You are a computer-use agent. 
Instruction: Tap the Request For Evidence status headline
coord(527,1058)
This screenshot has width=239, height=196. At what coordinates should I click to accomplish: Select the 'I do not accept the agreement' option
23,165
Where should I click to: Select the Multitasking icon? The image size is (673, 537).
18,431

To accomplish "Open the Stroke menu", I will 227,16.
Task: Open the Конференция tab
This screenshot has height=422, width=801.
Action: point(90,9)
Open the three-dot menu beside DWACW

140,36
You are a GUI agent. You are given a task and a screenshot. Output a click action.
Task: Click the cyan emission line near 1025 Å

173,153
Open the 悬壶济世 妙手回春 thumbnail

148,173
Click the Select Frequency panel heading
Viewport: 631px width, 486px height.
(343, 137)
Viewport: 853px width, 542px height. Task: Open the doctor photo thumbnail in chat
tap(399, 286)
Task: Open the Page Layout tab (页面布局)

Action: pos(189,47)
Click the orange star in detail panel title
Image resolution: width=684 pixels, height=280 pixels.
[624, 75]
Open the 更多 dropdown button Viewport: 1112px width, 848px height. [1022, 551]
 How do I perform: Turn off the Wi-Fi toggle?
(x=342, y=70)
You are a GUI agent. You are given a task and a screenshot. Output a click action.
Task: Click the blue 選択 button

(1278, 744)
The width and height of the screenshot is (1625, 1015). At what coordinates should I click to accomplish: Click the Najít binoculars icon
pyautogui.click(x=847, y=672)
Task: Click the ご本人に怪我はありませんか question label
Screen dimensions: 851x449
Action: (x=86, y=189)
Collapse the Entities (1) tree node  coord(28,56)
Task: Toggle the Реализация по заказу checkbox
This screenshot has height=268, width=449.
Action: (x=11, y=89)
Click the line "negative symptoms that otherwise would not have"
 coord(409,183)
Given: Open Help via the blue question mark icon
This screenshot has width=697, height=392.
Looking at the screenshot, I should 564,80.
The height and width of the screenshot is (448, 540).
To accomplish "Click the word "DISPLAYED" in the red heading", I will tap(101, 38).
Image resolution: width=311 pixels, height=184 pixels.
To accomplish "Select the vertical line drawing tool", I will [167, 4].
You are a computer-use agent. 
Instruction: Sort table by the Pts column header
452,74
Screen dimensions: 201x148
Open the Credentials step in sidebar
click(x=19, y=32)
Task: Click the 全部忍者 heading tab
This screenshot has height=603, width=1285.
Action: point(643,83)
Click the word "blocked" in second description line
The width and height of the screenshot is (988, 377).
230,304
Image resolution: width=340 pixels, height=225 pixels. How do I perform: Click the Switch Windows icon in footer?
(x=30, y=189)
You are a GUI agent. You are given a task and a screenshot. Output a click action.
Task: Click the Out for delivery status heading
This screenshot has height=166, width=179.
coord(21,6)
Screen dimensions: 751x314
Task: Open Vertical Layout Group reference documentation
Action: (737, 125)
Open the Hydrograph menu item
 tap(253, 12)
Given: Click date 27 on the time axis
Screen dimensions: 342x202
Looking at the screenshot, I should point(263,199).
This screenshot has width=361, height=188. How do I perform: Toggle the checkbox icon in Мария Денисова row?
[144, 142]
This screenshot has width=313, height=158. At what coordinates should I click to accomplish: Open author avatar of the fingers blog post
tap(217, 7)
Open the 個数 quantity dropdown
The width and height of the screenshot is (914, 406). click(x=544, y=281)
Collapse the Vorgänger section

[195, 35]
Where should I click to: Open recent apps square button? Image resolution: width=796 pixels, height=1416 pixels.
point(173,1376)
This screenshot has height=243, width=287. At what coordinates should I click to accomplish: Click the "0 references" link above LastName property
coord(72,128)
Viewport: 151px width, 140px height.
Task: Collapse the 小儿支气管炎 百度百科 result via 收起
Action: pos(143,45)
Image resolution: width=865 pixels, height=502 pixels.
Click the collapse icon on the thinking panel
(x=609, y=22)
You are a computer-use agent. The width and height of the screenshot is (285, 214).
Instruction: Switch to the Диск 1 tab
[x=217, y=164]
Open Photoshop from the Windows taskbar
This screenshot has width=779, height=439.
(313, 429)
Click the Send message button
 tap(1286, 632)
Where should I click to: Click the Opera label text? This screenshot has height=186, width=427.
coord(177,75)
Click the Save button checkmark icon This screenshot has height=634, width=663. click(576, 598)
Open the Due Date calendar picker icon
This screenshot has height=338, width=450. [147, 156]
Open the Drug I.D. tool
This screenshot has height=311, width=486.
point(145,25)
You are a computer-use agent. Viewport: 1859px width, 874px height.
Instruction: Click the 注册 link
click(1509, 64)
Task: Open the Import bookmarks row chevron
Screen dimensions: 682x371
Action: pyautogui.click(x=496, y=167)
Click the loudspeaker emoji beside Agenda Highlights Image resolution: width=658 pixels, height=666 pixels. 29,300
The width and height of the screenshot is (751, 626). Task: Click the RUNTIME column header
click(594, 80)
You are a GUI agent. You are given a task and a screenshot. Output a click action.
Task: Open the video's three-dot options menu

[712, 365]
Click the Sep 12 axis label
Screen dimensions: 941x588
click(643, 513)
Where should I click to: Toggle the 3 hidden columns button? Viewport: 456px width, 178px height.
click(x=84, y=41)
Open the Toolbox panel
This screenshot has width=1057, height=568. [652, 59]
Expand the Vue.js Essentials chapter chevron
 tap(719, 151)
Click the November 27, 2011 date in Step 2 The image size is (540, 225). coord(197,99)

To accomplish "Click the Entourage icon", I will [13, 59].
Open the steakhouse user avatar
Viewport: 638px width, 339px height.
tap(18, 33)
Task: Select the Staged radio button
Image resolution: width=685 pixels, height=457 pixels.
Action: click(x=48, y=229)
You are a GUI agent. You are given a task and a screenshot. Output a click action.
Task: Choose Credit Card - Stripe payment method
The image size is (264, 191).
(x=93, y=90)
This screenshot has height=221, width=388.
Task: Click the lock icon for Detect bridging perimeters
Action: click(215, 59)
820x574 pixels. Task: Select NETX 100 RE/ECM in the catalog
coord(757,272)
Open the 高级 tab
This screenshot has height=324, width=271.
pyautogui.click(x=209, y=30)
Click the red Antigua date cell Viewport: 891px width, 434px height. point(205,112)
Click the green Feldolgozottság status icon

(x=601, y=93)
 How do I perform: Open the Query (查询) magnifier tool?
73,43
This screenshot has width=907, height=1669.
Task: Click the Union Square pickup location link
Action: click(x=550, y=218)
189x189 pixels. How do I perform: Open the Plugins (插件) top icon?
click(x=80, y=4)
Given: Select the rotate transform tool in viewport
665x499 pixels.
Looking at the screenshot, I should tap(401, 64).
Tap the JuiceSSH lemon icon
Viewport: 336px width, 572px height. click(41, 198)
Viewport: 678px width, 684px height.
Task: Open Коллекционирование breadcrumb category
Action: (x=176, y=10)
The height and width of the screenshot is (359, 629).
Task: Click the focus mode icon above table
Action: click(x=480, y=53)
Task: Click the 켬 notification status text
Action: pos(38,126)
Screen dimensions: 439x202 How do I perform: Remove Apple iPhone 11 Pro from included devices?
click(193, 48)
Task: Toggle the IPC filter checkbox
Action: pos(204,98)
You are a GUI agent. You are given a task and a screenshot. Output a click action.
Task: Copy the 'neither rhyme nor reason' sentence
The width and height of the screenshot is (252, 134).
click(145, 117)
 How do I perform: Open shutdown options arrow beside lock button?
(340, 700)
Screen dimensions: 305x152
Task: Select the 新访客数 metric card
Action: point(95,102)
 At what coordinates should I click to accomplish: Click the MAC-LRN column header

== Exercise goal ==
Copy all the entries exactly.

== Reply ==
You are a computer-use agent. 
Instruction: Tap the Request For Evidence status headline
coord(527,1058)
This screenshot has width=239, height=196. At what coordinates should I click to accomplish: Select the 'I do not accept the agreement' option
23,165
Where should I click to: Select the Multitasking icon? The image size is (673, 537).
18,431

To accomplish "Open the Stroke menu", I will 227,16.
Task: Open the Конференция tab
This screenshot has height=422, width=801.
Action: point(90,9)
Open the three-dot menu beside DWACW

140,36
You are a GUI agent. You are given a task and a screenshot. Output a click action.
Task: Click the cyan emission line near 1025 Å

173,153
Open the 悬壶济世 妙手回春 thumbnail

148,173
Click the Select Frequency panel heading
Viewport: 631px width, 486px height.
(343, 137)
Viewport: 853px width, 542px height. Task: Open the doctor photo thumbnail in chat
tap(399, 286)
Task: Open the Page Layout tab (页面布局)

Action: pos(189,47)
Click the orange star in detail panel title
Image resolution: width=684 pixels, height=280 pixels.
[624, 75]
Open the 更多 dropdown button Viewport: 1112px width, 848px height. [1022, 551]
 How do I perform: Turn off the Wi-Fi toggle?
(x=342, y=70)
You are a GUI agent. You are given a task and a screenshot. Output a click action.
Task: Click the blue 選択 button

(1278, 744)
The width and height of the screenshot is (1625, 1015). At what coordinates should I click to accomplish: Click the Najít binoculars icon
pyautogui.click(x=847, y=672)
Task: Click the ご本人に怪我はありませんか question label
Screen dimensions: 851x449
Action: (x=86, y=189)
Collapse the Entities (1) tree node  coord(28,56)
Task: Toggle the Реализация по заказу checkbox
This screenshot has height=268, width=449.
Action: (x=11, y=89)
Click the line "negative symptoms that otherwise would not have"
 coord(409,183)
Given: Open Help via the blue question mark icon
This screenshot has width=697, height=392.
Looking at the screenshot, I should 564,80.
The height and width of the screenshot is (448, 540).
To accomplish "Click the word "DISPLAYED" in the red heading", I will tap(101, 38).
Image resolution: width=311 pixels, height=184 pixels.
To accomplish "Select the vertical line drawing tool", I will [167, 4].
You are a computer-use agent. 
Instruction: Sort table by the Pts column header
452,74
Screen dimensions: 201x148
Open the Credentials step in sidebar
click(x=19, y=32)
Task: Click the 全部忍者 heading tab
This screenshot has height=603, width=1285.
Action: point(643,83)
Click the word "blocked" in second description line
The width and height of the screenshot is (988, 377).
230,304
Image resolution: width=340 pixels, height=225 pixels. How do I perform: Click the Switch Windows icon in footer?
(x=30, y=189)
You are a GUI agent. You are given a task and a screenshot. Output a click action.
Task: Click the Out for delivery status heading
This screenshot has height=166, width=179.
coord(21,6)
Screen dimensions: 751x314
Task: Open Vertical Layout Group reference documentation
Action: (737, 125)
Open the Hydrograph menu item
 tap(253, 12)
Given: Click date 27 on the time axis
Screen dimensions: 342x202
Looking at the screenshot, I should point(263,199).
This screenshot has width=361, height=188. How do I perform: Toggle the checkbox icon in Мария Денисова row?
[144, 142]
This screenshot has width=313, height=158. At what coordinates should I click to accomplish: Open author avatar of the fingers blog post
tap(217, 7)
Open the 個数 quantity dropdown
The width and height of the screenshot is (914, 406). click(x=544, y=281)
Collapse the Vorgänger section

[195, 35]
Where should I click to: Open recent apps square button? Image resolution: width=796 pixels, height=1416 pixels.
point(173,1376)
This screenshot has height=243, width=287. At what coordinates should I click to accomplish: Click the "0 references" link above LastName property
coord(72,128)
Viewport: 151px width, 140px height.
Task: Collapse the 小儿支气管炎 百度百科 result via 收起
Action: pos(143,45)
Image resolution: width=865 pixels, height=502 pixels.
Click the collapse icon on the thinking panel
(x=609, y=22)
You are a computer-use agent. The width and height of the screenshot is (285, 214).
Instruction: Switch to the Диск 1 tab
[x=217, y=164]
Open Photoshop from the Windows taskbar
This screenshot has width=779, height=439.
(313, 429)
Click the Send message button
 tap(1286, 632)
Where should I click to: Click the Opera label text? This screenshot has height=186, width=427.
coord(177,75)
Click the Save button checkmark icon This screenshot has height=634, width=663. click(576, 598)
Open the Due Date calendar picker icon
This screenshot has height=338, width=450. [147, 156]
Open the Drug I.D. tool
This screenshot has height=311, width=486.
point(145,25)
You are a computer-use agent. Viewport: 1859px width, 874px height.
Instruction: Click the 注册 link
click(1509, 64)
Task: Open the Import bookmarks row chevron
Screen dimensions: 682x371
Action: pyautogui.click(x=496, y=167)
Click the loudspeaker emoji beside Agenda Highlights Image resolution: width=658 pixels, height=666 pixels. 29,300
The width and height of the screenshot is (751, 626). Task: Click the RUNTIME column header
click(594, 80)
You are a GUI agent. You are given a task and a screenshot. Output a click action.
Task: Open the video's three-dot options menu

[712, 365]
Click the Sep 12 axis label
Screen dimensions: 941x588
click(643, 513)
Where should I click to: Toggle the 3 hidden columns button? Viewport: 456px width, 178px height.
click(x=84, y=41)
Open the Toolbox panel
This screenshot has width=1057, height=568. [652, 59]
Expand the Vue.js Essentials chapter chevron
 tap(719, 151)
Click the November 27, 2011 date in Step 2 The image size is (540, 225). coord(197,99)

To accomplish "Click the Entourage icon", I will [13, 59].
Open the steakhouse user avatar
Viewport: 638px width, 339px height.
tap(18, 33)
Task: Select the Staged radio button
Image resolution: width=685 pixels, height=457 pixels.
Action: click(x=48, y=229)
You are a GUI agent. You are given a task and a screenshot. Output a click action.
Task: Choose Credit Card - Stripe payment method
The image size is (264, 191).
(x=93, y=90)
This screenshot has height=221, width=388.
Task: Click the lock icon for Detect bridging perimeters
Action: click(215, 59)
820x574 pixels. Task: Select NETX 100 RE/ECM in the catalog
coord(757,272)
Open the 高级 tab
This screenshot has height=324, width=271.
pyautogui.click(x=209, y=30)
Click the red Antigua date cell Viewport: 891px width, 434px height. point(205,112)
Click the green Feldolgozottság status icon

(x=601, y=93)
 How do I perform: Open the Query (查询) magnifier tool?
73,43
This screenshot has width=907, height=1669.
Task: Click the Union Square pickup location link
Action: click(x=550, y=218)
189x189 pixels. How do I perform: Open the Plugins (插件) top icon?
click(x=80, y=4)
Given: Select the rotate transform tool in viewport
665x499 pixels.
Looking at the screenshot, I should tap(401, 64).
Tap the JuiceSSH lemon icon
Viewport: 336px width, 572px height. click(41, 198)
Viewport: 678px width, 684px height.
Task: Open Коллекционирование breadcrumb category
Action: (x=176, y=10)
The height and width of the screenshot is (359, 629).
Task: Click the focus mode icon above table
Action: click(x=480, y=53)
Task: Click the 켬 notification status text
Action: pos(38,126)
Screen dimensions: 439x202 How do I perform: Remove Apple iPhone 11 Pro from included devices?
click(193, 48)
Task: Toggle the IPC filter checkbox
Action: pos(204,98)
You are a GUI agent. You are given a task and a screenshot. Output a click action.
Task: Copy the 'neither rhyme nor reason' sentence
The width and height of the screenshot is (252, 134).
click(145, 117)
 How do I perform: Open shutdown options arrow beside lock button?
(340, 700)
Screen dimensions: 305x152
Task: Select the 新访客数 metric card
Action: point(95,102)
 At what coordinates should I click to accomplish: Click the MAC-LRN column header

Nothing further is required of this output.